Segment Open

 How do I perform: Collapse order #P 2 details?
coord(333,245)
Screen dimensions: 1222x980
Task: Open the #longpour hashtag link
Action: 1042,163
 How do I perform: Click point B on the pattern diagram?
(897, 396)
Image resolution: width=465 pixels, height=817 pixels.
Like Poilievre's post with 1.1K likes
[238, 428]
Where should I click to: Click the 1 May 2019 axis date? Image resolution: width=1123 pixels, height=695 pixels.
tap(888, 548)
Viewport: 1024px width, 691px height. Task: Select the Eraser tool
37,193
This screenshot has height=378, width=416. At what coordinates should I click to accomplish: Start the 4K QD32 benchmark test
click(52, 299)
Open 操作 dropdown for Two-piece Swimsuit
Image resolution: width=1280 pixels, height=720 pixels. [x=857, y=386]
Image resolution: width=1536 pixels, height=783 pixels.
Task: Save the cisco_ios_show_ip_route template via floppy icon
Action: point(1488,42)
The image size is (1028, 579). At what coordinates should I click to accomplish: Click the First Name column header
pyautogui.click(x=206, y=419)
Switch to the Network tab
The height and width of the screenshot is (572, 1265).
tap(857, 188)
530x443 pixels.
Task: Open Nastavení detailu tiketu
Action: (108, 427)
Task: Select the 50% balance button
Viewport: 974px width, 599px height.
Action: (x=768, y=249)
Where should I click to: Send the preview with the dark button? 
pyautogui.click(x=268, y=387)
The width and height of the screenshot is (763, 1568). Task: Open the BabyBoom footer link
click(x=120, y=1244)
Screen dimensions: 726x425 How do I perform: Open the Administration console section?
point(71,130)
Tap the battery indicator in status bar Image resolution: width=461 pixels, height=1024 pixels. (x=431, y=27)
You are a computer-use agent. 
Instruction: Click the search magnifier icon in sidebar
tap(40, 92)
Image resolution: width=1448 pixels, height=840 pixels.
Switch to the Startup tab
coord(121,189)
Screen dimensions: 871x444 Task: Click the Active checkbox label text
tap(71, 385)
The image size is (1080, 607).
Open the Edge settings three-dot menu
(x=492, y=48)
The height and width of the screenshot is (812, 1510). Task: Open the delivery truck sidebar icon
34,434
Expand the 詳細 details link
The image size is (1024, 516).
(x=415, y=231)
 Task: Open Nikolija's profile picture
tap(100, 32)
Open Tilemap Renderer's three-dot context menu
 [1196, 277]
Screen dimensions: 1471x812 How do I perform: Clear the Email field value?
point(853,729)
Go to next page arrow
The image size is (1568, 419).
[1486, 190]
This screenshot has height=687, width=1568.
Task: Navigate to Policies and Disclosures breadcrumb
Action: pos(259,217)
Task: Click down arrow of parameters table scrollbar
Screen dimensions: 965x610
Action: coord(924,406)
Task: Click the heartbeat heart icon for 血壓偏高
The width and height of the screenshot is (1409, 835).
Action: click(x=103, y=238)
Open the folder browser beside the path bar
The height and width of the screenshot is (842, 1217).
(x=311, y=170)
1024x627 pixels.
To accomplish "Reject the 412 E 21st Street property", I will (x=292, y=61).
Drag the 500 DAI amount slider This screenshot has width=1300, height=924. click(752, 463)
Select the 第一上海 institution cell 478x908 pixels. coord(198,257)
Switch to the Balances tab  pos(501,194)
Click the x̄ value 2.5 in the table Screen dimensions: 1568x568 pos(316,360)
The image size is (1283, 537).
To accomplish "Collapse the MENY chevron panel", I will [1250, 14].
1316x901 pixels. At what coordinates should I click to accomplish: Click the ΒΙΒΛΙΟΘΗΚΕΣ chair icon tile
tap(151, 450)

Segment Closed

YOUR GOAL:
What you give back should be exactly the lines of the entries above from the one containing "Select the 第一上海" to the end, and nothing more.

YOUR RESPONSE:
Select the 第一上海 institution cell 478x908 pixels. coord(198,257)
Switch to the Balances tab  pos(501,194)
Click the x̄ value 2.5 in the table Screen dimensions: 1568x568 pos(316,360)
The image size is (1283, 537).
To accomplish "Collapse the MENY chevron panel", I will [1250, 14].
1316x901 pixels. At what coordinates should I click to accomplish: Click the ΒΙΒΛΙΟΘΗΚΕΣ chair icon tile
tap(151, 450)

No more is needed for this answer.